The history of Folklife Village is as unique as the artists who call Gabriola home. Folklife Village was originally constructed and used during Expo 86 in Vancouver. Originally called the Folklife Pavilion, it featured unique post-and-beam architecture made from old growth B.C. fir and showcased Canadian culture, art, music and dance.

Following the conclusion of Expo 86, the pavilion was dismantled and stored in a field in Delta, B.C. A few years later developer Steve Wohlleben acquired the structure and had it shipped to Gabriola, where he constructed the current Folklife Village.

Last Tuesday, the Gabriola Historical Society and Museum paid tribute to the the 30th anniversary of Expo 86 with a commemorative plaque that highlights the history of the Folklife Village and its connection the World’s Fair.

Speaking to a crowd of 30 people during the ceremony at Folklife Village, Wohlleben said it’s an honour to have the village recognized and that its success is directly related to those who made it such an inviting place to be.

“Folklife owes its success to the people who helped to create it, the tenants who took the chances to build new enterprises and obviously you the clients, who make or break every business on the island,” he said.

The construction of Folklife Village on Gabriola Island was single largest recycling project of its kind in the province, according to the historical society.

Wohlleben became interested in the idea of creating a village on Gabriola after having spent time on the island and realizing there were limited services available.

“There was no place to eat and there was very few services,” Wohlleben said.

He spent nearly six years trying to acquire the deconstructed village in Delta, before finally getting his hands on it.

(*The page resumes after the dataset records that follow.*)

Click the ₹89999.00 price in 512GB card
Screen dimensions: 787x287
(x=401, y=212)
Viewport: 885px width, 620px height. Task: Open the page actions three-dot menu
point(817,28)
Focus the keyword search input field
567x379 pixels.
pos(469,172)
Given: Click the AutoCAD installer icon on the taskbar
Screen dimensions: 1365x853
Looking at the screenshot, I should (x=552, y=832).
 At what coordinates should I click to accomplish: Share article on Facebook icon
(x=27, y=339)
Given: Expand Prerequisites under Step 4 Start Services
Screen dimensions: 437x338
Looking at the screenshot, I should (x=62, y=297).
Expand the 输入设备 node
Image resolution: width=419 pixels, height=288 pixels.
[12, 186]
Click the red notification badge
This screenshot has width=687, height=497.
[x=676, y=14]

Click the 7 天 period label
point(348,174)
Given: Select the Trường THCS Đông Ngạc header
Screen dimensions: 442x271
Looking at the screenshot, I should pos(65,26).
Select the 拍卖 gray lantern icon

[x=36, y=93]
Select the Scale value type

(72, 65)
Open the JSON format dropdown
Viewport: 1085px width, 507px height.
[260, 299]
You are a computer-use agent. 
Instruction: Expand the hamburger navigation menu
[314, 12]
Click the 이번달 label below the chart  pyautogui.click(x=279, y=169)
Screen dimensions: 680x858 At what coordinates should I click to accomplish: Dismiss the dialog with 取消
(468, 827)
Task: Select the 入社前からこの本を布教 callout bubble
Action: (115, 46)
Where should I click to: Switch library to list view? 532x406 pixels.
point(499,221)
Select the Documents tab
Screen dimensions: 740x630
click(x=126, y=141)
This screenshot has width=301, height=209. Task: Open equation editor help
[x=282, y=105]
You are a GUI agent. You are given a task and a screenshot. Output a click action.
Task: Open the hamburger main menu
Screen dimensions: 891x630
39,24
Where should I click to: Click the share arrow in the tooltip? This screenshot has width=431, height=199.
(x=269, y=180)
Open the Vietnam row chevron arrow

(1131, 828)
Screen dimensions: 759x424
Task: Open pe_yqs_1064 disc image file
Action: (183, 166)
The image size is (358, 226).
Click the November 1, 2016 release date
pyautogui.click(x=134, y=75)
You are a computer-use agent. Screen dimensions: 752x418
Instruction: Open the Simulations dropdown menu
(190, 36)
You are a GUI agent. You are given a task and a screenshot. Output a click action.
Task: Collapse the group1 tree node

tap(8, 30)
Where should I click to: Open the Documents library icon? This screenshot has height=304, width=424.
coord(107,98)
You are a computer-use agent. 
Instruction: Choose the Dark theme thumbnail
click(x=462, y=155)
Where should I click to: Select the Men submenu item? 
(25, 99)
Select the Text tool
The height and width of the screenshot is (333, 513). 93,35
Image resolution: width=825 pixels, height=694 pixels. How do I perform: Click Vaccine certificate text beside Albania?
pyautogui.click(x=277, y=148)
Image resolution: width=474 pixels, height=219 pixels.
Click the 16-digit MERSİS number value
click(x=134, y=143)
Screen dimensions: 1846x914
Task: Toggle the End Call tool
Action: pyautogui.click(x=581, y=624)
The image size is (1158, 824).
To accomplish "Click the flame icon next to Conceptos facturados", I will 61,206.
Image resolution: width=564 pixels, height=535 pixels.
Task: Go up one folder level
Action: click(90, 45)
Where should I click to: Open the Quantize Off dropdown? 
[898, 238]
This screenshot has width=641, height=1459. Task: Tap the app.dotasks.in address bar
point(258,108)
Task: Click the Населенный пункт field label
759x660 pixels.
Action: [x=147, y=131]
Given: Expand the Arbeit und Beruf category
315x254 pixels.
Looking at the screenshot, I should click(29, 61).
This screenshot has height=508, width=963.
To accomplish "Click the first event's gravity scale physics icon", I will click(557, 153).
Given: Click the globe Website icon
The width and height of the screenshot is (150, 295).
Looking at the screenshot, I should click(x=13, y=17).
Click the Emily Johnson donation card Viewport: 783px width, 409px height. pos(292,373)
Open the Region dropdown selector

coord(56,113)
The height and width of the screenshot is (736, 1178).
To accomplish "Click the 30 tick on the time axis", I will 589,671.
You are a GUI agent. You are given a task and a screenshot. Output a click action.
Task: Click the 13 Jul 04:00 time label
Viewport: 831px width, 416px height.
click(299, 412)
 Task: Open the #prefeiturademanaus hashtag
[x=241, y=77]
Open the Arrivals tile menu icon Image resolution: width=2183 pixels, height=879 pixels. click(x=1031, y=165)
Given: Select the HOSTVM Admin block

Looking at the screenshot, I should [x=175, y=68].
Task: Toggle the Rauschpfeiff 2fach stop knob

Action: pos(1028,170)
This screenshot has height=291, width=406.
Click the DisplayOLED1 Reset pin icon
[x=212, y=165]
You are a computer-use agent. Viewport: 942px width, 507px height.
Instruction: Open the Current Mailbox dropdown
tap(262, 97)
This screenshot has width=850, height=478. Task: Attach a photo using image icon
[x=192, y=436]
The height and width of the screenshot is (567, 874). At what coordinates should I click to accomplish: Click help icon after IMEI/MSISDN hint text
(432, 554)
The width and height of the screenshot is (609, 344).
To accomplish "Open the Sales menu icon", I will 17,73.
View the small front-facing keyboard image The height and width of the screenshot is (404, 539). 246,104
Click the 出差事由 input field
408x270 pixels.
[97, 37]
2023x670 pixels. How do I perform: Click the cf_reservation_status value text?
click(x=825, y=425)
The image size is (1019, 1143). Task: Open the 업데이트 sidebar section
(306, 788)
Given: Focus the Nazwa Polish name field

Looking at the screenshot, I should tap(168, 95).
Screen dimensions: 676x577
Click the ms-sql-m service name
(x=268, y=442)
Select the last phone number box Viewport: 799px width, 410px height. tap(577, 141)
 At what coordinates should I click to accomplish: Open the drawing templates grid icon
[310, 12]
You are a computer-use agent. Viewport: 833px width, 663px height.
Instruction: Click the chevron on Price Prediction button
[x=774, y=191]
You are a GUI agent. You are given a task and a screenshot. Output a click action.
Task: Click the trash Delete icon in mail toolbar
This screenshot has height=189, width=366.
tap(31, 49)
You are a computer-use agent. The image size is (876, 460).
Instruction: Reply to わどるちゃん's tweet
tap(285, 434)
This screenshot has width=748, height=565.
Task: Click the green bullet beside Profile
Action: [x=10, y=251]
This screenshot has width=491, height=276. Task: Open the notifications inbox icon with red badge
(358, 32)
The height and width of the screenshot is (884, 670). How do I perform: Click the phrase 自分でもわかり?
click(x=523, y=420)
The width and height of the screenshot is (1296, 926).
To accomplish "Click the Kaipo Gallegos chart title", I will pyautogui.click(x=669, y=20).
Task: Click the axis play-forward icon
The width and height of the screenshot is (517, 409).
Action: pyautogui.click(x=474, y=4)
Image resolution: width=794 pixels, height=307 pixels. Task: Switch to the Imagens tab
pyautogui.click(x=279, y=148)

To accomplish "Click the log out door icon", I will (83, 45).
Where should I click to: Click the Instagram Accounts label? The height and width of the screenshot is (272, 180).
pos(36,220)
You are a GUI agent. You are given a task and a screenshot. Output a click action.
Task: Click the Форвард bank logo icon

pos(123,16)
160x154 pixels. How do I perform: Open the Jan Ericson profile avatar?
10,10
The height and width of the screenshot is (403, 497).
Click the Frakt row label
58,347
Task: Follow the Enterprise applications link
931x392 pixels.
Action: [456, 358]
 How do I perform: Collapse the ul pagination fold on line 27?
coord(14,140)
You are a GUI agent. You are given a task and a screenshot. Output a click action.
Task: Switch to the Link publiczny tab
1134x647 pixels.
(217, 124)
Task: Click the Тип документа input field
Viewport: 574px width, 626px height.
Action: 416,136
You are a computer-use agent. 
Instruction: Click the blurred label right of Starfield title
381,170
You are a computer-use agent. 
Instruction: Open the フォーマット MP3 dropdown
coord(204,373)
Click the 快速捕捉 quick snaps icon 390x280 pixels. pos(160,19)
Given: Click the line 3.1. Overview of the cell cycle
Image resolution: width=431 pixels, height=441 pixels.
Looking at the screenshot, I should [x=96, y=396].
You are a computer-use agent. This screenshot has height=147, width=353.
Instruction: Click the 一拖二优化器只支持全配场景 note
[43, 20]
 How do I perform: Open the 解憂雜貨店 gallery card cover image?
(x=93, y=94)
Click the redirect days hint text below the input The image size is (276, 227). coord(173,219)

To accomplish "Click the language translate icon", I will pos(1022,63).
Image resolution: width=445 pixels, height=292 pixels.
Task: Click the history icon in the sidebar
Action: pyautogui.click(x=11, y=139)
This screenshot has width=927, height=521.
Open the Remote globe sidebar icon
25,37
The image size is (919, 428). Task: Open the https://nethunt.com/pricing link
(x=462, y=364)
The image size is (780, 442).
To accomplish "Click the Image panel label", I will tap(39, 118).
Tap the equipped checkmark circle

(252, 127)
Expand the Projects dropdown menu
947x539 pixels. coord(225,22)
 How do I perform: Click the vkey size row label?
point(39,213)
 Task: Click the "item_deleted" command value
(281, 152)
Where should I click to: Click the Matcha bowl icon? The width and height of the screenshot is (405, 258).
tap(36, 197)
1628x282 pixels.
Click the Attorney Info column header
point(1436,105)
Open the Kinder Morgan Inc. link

Folklife Village, which is roughly 2,787 square metres, was officially opened in 1993.

“The timing couldn’t be more perfect,” he said.

In the years that have followed, Folklife Village has become a gathering place, cultural hub, commercial centre and so much for the residents on Gabriola.

Wohlleben said it’s special to know that something he created helped transform the island in such a positive manner.

“It’s rewarding because [development] has been at a pace that has suited the island,” he said. “It hasn’t got out of hand and it has character.”

Today, Folklife Village is owned by B.C. billionaire Jim Pattison.